ビルマ(ミャンマー):軍事政権はすべての良心の囚人を釈放せよ
2004年12月7日配信 アムネスティ・インターナショナル 

※この文書の翻訳および発信元は、アムネスティ・インターナショナル日本支部のビルマ(ミャンマー)調整チームです。お問い合わせは同チームまでお願いします。

ビルマ(ミャンマー):軍事政権はすべての良心の囚人を釈放せよ
AI Index: ASA 16/011/2004

アムネスティ・インターナショナル
アムネスティ国際ニュース発表
2004年12月7日

 アムネスティ・インターナショナルは本日(12月7日)、1350人以上いるビルマ(ミャンマー)の政治囚のうち百数十人についての詳細を文書で公開した。この文書には、表現・結社・集会の自由の権利を平和的に行使しただけで投獄された人びとや、アムネスティが良心の囚人であると考えている人びとについての詳細が記されている。

 アムネスティは国家平和発展評議会(SPDC:State Peace and Development Council)に対し、すべての良心の囚人を即時、無条件で釈放し、そのような投獄を可能とする裁判の悪用に終止符を打つことを要請する。

 国民民主連盟(NLD:National League for Democracy)の指導者であるアウンサンスーチーさん、ティンウーさんを含む何百人もの囚人は、国際法では犯罪とは見なされない平和的な活動の権利を不当に奪われている。投獄によって彼らは健康を害し、家族や将来にも深刻な影響を受けた。

 非常に多くの政治活動家たちが、何十年も投獄されたままでいる。アムネスティが釈放を求めているこれらの人びとは、農民、政治家、教員、弁護士、学生、尼僧、僧侶、高齢者や病人、両親とその子どもたち、逮捕されたときには未成年だった人びとなどである。彼らは、学生の権利を求めるデモ、刑務所内での海外メディアのニュースの回覧、政治集会の計画、準備、ビラの配布、学生運動史の執筆などのような平和的な抗議活動を理由に拘禁された。多くの人びとは裁判前の拘禁の際や刑務所内で拷問を受けたり、残酷で非人道的、品位を傷つけられる取り扱いをされた経験を持つ。

 アウンサンスーチーさんを含む少なくとも18人の政治囚が、起訴や裁判を経ずに拘禁されている。彼らは、国家への脅威と考えられる者を国家が裁判や起訴なしに拘禁することを認める法の下で捕われの身となっているのである。

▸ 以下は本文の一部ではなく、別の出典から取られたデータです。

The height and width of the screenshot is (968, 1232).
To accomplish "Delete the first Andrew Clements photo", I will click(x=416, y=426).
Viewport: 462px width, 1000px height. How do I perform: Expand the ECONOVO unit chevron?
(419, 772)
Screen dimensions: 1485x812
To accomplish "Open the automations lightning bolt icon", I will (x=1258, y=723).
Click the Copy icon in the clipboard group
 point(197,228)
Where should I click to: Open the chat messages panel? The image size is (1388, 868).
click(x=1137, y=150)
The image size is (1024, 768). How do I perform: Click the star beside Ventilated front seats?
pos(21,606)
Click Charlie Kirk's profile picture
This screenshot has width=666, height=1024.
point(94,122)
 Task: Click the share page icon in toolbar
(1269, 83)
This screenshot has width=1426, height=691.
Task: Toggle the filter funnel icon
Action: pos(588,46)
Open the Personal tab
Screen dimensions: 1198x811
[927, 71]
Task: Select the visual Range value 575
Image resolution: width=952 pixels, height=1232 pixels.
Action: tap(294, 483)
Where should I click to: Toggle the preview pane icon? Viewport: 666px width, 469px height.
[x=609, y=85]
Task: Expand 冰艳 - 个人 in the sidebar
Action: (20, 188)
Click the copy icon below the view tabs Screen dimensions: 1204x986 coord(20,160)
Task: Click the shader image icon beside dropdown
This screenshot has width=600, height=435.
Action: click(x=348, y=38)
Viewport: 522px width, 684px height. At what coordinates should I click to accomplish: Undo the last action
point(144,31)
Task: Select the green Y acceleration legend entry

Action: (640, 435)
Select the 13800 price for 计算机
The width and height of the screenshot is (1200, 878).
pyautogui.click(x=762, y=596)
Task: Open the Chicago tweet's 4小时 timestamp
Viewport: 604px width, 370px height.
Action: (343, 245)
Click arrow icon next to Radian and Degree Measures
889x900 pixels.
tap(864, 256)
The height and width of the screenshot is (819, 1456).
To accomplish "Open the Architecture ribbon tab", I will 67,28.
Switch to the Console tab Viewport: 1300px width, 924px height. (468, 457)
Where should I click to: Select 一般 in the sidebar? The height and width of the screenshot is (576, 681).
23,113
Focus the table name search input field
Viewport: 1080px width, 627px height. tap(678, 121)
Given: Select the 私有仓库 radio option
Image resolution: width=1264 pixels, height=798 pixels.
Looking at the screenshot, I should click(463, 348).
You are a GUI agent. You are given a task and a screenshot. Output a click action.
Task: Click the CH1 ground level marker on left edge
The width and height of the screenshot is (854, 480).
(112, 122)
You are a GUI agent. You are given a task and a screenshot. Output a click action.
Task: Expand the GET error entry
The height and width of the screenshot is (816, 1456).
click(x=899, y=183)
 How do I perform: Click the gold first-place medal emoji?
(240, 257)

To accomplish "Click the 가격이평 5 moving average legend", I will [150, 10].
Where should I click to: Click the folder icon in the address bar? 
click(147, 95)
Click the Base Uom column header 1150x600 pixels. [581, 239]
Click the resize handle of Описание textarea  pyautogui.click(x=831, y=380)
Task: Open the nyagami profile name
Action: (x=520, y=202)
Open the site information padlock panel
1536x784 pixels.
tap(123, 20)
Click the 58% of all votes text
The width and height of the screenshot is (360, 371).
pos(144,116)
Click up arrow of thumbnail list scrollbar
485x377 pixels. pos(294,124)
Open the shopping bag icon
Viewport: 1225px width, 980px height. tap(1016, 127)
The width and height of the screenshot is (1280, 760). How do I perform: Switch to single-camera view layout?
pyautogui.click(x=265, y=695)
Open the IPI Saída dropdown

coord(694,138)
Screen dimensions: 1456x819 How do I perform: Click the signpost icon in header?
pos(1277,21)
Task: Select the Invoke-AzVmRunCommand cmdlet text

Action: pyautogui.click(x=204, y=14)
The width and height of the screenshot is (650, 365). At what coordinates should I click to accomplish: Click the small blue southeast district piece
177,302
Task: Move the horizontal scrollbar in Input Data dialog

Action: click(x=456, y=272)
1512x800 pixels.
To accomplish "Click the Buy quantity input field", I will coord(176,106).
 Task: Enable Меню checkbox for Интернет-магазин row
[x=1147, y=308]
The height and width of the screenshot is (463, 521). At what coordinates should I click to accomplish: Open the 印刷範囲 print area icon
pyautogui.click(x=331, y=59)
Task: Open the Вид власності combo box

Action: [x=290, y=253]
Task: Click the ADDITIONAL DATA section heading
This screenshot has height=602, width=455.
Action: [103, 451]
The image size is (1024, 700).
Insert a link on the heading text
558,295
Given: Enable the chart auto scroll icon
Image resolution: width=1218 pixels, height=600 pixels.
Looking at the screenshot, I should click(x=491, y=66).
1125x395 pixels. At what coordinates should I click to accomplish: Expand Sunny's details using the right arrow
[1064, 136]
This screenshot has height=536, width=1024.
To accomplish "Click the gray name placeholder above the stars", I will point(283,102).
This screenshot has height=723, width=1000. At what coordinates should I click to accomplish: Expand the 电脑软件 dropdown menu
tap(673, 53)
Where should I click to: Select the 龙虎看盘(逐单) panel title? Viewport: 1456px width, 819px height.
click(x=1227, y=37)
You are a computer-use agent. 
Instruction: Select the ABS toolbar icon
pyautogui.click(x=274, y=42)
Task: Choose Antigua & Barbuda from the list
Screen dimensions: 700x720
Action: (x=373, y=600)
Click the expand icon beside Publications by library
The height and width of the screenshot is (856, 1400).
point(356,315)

 そもそも彼らは決して投獄されるべきではなかったという事実があり、加えて、多くの囚人には釈放されるべき確固たる人道的根拠がある、とアムネスティは述べた。

 多くの良心の囚人は健康状態が悪く、拘禁中の取り扱いによりさらに悪化している。2004年だけで少なくとも5人の政治囚が刑務所内および釈放後数ヶ月以内で死亡したことが判明している。そのうち数件は、拘禁中の取り扱いが囚人の健康を悪化させ死に至らしめた疑いがある。

 アムネスティは、平和的な政治活動を理由に人びとを苦しめ、投獄することを止めるよう当局に要請する。抑圧的な法律が、何十年もの間、基本的人権を平和的に行使した人びとを投獄するために使われている。

 またアムネスティは、良心の囚人の釈放が無条件で行われるよう当局に要請する。過去に恩赦を受けた政治囚に付けられた条件は、表現・結社・集会の自由の権利を平和的に行使した者を罰するために使用されている。アムネスティは、釈放された人びとの移動の自由や労働、教育の権利に制約が設けられないことを保証する措置を取るようSPDCに要請する。そのような制約が、これまで元良心の囚人やその親族、他の政治活動家に課されてきた。

背景情報
 11月18日と25日、SPDCはまず3937人、次に5311人の囚人の実刑を停止したと発表した。この発表に先立ちSPDCは、この人びとは国家情報部によって不当に投獄されていたと述べたという。アムネスティが得た情報によると、約40人の政治囚がこの釈放に含まれていると考えられる。学生リーダーで良心の囚人でもあるポーウトゥン別名ミンコーナインを含め、釈放された人びとの大多数は、そもそも投獄されるべきではなかった。また多くのケースで、仮釈放までの刑期を過ぎていたり行政拘禁法が適用される法的期限に達していたので、釈放の資格があった。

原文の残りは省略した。